-- Problems to work on --
1. Answer these questions using the Division 2 beta preview:
(a) How long do armor kits take to apply?
(b) What do the new signature weapons take the place of from the first game?
(c) How many hours did the writer spend with the beta?
2. Please list everything the Division 2 beta preview says most projects require.

Projects are objectives that players can complete for their base and settlement to add new areas, like a game room to keep the kids of the apocalypse occupied, or acquire new blueprints. It’s a nice, subtle addition that encourages players to actually interact with the world. Most projects require materials, finding tech, resupplying friendly NPCs (which I think is so darn cool, and a welcome addition), or defeating enemies within the world.

All of this sounds great, but it would be nothing if the game itself did not play well. Don’t worry about that, though, because the second installment controls like a dream. Though it can still feel like a water level when you’re moving quickly from cover to cover, everything around the gameplay mechanics has improved significantly. Shooting is more punchy, cover continues to be smooth, and enemies die in an instant. Say goodbye to bullet sponge enemies — this time around, I poured through enemies easily. Even shielded and elite enemies die within 2 or 3 clips, which is a far cry from the first game. With enemies going down faster, your player can also go down quickly.

Players now have armor and health. When armor is depleted, health goes down in a blink of an eye, putting a stronger emphasis on cover, strategy, and tactical movement. Rather than medkits, you now have armor kits at your disposal, and they take around three full seconds to apply — a contrast to the instant healing from health kits in the first game. It’s no longer safe to simply create an overpowered build and run around outside of cover like the Hulk. If you move outside of cover and start to go Rambo, you will be on your ass quickly.

I also had the chance to play an Invasion, one of the endgame missions included in the beta, with a fully kitted, high-level character. I lost connection just as I was entering the last portion of the mission, but I played enough to get the gist. Outside of a few new weapons, skills, and enemies, I don’t have much to say. It was definitely cool, but it was such a small part of the endgame (I would imagine) that it’s hard to get an impression. Although, what I did get to do was try out the new signature weapons, which take place of signature abilities in the first game. My badass commando lady had an explosive crossbow (think the torque bow from Gears of War). At any given time, I could whip my bow out and stick an explosive arrow on an enemy. I’m not sure if there will be more to the signature weapons in the main game, but it was still cool to see.

For the most part, my experience with the beta was exceedingly positive. At one point, I completely forgot that I was dealing with a beta, and found myself playing for hours on end. However, I do remain hesitant toward the number of bugs I saw. Texture pop-in galore, framerate hitches, and audio bugs plagued each and every one of my play sessions. As much fun as I was having, it was annoying to see all the textures load-in around me and hear the enemy yell the same threat on a loop because the audio glitched out. I know how much trouble the original game had with bugs at the beginning, so I am hoping they can at least solve the more heinous problems for launch day.

Regardless, I had a great time. I won’t say these games are perfect. The first game was littered with gross messaging: military fetishization, the over-policing of a populace, and the backward logic in the Division’s message as an entity in upholding order by gunning down looters. And, this time, The Division 2 is even more rife with political tension, given the setting and the trash fire happening in the news every day. I am interested to see how the developer handles that, assuming they do decide to address it. For the fifteen hours I spent with the beta, though, I didn’t think much else than, “Dang, this is awesome” as I felt my excitement grow. I can’t wait to get my hands on the full game. Who knows, maybe they will say something poignant about modern politics too.

This preview is based on time spent with PlayStation 4 version of The Division 2‘s private beta. Access was provided by Ubisoft.

[Rows contained in a dataset]

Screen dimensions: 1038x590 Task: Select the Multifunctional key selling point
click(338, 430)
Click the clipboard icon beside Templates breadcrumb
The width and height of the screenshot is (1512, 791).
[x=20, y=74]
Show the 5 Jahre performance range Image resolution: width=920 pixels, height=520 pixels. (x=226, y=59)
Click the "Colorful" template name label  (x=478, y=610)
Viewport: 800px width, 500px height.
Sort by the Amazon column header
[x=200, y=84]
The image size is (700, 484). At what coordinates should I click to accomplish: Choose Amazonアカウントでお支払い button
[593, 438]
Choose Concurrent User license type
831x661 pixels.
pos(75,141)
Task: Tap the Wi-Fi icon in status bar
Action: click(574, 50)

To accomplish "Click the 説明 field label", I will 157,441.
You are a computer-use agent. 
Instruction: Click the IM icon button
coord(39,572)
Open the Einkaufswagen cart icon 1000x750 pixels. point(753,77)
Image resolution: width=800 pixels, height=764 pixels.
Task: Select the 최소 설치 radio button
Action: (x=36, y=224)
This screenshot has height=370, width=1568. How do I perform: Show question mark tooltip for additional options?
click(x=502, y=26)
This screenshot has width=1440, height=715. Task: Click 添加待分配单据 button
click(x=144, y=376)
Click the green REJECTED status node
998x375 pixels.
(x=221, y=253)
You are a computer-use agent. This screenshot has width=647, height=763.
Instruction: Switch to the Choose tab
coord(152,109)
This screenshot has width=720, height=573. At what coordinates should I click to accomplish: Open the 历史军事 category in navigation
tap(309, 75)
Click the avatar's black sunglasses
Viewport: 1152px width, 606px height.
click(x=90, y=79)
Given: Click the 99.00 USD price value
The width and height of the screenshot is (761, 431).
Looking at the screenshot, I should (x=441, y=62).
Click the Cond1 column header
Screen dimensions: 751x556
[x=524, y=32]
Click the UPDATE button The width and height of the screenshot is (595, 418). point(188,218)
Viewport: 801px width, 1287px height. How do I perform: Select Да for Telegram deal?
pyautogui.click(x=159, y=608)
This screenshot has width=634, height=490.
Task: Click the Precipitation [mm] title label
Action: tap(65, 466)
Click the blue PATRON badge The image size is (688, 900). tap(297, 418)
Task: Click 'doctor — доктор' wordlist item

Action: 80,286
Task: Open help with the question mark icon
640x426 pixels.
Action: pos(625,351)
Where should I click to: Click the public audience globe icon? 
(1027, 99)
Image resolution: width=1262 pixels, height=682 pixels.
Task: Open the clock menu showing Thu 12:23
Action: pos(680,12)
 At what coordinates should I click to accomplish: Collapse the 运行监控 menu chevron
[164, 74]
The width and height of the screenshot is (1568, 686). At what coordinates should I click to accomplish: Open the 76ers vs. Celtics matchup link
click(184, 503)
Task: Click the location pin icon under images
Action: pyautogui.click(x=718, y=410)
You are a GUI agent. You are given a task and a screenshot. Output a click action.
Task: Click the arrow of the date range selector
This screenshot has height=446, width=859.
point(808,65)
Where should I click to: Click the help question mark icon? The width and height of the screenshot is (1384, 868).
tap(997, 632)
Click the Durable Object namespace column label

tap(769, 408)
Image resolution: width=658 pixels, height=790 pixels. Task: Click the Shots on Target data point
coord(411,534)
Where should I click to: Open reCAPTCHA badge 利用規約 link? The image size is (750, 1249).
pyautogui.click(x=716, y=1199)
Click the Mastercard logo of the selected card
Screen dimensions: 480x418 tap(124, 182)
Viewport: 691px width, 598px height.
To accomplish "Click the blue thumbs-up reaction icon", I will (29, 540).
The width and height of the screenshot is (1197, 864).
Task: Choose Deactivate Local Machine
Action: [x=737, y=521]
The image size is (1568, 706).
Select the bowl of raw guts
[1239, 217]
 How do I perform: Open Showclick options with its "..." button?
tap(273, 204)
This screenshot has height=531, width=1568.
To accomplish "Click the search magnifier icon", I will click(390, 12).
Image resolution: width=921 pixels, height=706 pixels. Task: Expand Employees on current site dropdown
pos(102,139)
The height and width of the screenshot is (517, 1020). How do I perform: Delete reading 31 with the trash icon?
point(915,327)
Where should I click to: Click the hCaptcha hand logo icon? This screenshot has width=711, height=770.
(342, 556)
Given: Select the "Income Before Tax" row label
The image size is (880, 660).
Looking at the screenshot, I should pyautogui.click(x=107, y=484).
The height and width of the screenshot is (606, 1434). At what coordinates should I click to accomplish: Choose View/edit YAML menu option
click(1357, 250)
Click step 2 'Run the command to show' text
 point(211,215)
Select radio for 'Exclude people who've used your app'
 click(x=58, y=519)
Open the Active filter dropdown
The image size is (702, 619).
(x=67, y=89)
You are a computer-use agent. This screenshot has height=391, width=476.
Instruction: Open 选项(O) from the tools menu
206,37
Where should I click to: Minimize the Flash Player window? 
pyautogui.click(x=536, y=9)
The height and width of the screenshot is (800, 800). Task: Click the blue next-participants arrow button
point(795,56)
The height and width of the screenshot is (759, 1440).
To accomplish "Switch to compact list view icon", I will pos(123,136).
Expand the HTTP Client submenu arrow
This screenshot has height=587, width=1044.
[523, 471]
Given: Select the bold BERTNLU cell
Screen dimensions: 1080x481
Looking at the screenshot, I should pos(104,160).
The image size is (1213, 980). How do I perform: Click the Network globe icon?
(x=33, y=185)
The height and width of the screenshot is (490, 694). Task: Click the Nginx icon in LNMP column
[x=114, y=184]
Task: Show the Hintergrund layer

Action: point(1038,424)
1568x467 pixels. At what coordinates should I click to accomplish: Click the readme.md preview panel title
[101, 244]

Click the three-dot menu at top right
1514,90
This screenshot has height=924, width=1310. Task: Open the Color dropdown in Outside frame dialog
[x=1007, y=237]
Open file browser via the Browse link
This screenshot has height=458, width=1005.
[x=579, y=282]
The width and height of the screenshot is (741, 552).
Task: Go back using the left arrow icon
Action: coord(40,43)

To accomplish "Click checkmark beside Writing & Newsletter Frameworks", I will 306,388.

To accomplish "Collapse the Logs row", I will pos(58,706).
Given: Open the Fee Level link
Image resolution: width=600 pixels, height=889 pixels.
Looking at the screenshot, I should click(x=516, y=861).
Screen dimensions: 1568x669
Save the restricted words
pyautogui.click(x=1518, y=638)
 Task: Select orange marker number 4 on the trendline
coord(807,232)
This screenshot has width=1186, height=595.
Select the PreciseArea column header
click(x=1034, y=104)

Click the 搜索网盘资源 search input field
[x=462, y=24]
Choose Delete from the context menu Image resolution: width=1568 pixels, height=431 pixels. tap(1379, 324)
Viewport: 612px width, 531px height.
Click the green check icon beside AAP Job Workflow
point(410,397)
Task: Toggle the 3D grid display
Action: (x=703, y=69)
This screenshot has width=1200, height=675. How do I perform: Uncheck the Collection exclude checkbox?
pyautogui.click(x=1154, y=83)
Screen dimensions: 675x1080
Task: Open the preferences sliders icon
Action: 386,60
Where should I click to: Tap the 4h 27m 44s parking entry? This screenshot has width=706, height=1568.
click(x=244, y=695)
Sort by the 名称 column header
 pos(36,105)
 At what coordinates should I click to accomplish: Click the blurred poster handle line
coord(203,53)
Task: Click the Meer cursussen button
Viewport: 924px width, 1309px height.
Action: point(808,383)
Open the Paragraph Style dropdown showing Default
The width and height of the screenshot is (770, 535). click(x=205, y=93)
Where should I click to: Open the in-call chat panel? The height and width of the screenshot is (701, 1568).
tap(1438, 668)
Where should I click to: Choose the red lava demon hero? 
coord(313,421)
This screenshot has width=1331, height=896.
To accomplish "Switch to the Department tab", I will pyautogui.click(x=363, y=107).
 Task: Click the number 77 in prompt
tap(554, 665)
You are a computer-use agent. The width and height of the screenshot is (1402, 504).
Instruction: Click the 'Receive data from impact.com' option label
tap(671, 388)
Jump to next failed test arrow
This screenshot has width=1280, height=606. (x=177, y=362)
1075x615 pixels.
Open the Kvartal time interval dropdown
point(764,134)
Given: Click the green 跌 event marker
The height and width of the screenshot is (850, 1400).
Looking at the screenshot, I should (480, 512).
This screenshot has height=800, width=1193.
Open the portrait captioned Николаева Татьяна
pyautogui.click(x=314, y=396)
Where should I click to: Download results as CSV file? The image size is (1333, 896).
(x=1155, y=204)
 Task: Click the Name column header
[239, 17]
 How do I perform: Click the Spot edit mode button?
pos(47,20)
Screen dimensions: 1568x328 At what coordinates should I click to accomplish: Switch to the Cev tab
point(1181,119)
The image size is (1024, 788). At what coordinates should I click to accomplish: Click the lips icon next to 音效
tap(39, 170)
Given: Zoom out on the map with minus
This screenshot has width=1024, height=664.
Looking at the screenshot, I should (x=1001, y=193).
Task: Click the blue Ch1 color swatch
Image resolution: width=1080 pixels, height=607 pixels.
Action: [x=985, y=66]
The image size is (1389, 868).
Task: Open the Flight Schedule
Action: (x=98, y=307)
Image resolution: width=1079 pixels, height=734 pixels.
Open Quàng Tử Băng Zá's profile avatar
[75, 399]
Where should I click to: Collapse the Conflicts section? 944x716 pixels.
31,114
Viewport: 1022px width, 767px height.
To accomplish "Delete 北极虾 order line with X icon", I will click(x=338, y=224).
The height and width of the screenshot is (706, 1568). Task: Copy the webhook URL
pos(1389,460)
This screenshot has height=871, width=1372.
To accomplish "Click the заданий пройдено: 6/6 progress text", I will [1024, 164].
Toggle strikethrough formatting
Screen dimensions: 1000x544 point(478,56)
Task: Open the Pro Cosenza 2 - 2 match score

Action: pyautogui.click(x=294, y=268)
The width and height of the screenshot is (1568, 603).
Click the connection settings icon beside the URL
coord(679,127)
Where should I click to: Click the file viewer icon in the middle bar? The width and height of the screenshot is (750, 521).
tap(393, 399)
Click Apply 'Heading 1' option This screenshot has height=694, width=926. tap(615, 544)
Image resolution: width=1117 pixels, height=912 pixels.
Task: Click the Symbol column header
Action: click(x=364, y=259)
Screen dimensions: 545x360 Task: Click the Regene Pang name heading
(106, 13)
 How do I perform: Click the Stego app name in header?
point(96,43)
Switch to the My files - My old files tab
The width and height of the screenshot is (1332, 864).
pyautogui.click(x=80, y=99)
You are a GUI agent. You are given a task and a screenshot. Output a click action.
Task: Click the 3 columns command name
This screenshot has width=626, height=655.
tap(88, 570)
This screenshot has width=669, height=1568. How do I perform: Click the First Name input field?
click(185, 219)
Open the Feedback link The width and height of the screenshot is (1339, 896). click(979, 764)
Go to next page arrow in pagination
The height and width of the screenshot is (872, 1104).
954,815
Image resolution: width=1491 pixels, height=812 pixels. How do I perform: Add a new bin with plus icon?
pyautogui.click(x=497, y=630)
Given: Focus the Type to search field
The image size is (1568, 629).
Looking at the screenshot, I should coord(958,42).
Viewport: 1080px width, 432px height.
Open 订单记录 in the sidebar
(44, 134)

-- Answers --
1.
(a) Around three full seconds.
(b) Signature abilities.
(c) Fifteen hours.

2.
- Materials
- Finding tech
- Resupplying friendly NPCs
- Defeating enemies within the world